EXERCISE TASKS
- 1) In the Season of Storms post, rewrite the passage from "Happy Wednesday everyone!" to "this one too.", replacing "September" with "October".
- 2) Continue the Season of Storms post past its final sentence.

PAGE TEXT
□ □ □ □ □ □ □

Happy Wednesday everyone! Sourcebooks is releasing Susanna Kearsley’s novel Season of Storms this September and today I’ve got an excerpt from that novel to share with you all. There is also a giveaway at the end of the post so make sure not to miss a chance to win a copy for yourself. I’ve read a few of Susanna Kearsley’s books and I always love them so I’m looking forward to reading this one too.
“Why do the rich always build their houses miles from the road?” Den wanted to know. “All they need is a little front yard and a driveway, but no… they have to put in all these columns and
“Dennis,” Rupert cut in, puffing nearly as much as I was, “if you didn’t waste all your breath complaining, you’d find it easier to walk.”
“Oh, I’ve got plenty of breath,” Den assured him. “That isn’t a problem.” I couldn’t help smiling, even in the midst of my exertions. I couldn’t think of any situation in which Den would cease to talk. Perhaps in sleep, but even then he most likely muttered and tossed in his bed, restless. He was not a quiet man.

□ □ □ □ □ □ □

DATA LINES
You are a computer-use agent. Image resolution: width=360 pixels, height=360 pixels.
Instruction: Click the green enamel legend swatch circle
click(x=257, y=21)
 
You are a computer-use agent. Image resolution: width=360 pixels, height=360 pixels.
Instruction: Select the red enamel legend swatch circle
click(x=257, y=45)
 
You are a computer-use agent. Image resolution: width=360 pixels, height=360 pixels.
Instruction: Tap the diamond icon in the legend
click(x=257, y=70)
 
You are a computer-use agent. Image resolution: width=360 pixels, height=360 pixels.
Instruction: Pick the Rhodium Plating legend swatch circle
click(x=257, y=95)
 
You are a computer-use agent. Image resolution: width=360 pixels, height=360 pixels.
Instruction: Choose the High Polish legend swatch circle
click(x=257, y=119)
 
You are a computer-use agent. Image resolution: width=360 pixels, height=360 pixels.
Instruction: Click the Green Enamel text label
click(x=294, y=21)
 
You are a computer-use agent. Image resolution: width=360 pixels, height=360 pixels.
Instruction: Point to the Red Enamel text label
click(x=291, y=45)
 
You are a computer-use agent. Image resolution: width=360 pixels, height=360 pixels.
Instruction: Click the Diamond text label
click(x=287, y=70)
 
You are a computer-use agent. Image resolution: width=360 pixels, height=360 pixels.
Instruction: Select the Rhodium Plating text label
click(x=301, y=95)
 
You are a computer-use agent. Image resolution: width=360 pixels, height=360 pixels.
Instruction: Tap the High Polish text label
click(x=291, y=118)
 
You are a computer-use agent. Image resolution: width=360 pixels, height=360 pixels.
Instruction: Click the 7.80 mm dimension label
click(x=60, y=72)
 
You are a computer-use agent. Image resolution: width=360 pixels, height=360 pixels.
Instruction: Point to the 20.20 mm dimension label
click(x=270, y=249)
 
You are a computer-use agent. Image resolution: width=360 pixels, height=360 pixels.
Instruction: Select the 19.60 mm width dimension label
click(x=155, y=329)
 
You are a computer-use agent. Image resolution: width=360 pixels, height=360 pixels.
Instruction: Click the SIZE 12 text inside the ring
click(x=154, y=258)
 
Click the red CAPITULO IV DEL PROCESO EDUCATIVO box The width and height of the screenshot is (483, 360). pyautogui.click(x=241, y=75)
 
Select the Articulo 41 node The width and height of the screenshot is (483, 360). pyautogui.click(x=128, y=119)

□ □ □ □ □ □ □

ANSWERS BELOW
- 1)
Happy Wednesday everyone! Sourcebooks is releasing Susanna Kearsley’s novel Season of Storms this October and today I’ve got an excerpt from that novel to share with you all. There is also a giveaway at the end of the post so make sure not to miss a chance to win a copy for yourself. I’ve read a few of Susanna Kearsley’s books and I always love them so I’m looking forward to reading this one too.

- 2)
I, on the other hand, couldn’t have spoken a word if I’d wanted to. My body needed every bit of oxygen to keep my muscles moving, propelling me up the long drive like an automaton… left foot, right foot, left foot, right foot, each step crunching on the gravel. I kept my head purposely down, focusing not on the way ahead but on the patch of gravel just in front of my feet—a much more attainable goal.
I knew, from my limited, low-angled view of the flowering shrubs and ornate column bases I was passing, that we were walking through a place of beauty. Now and then I saw the feet of a statue resting in the trailing greenery and was tempted to look higher, but I didn’t dare for fear I’d lose my footing. I’d be living here for several months, I told myself. Plenty of time to admire the scenery later. For now, all I wanted was to get up to the house and climb into a bath.
Behind me, Den stopped walking and swore.
I lifted my head then to look, and wished that I hadn’t. I sagged at the sight of the steps—a seemingly endless flight of them, ten feet wide and gleaming white, that angled steeply upwards, barring our way to the house like some cruel architectural joke. Even the lions that stood at its entrance appeared to be laughing.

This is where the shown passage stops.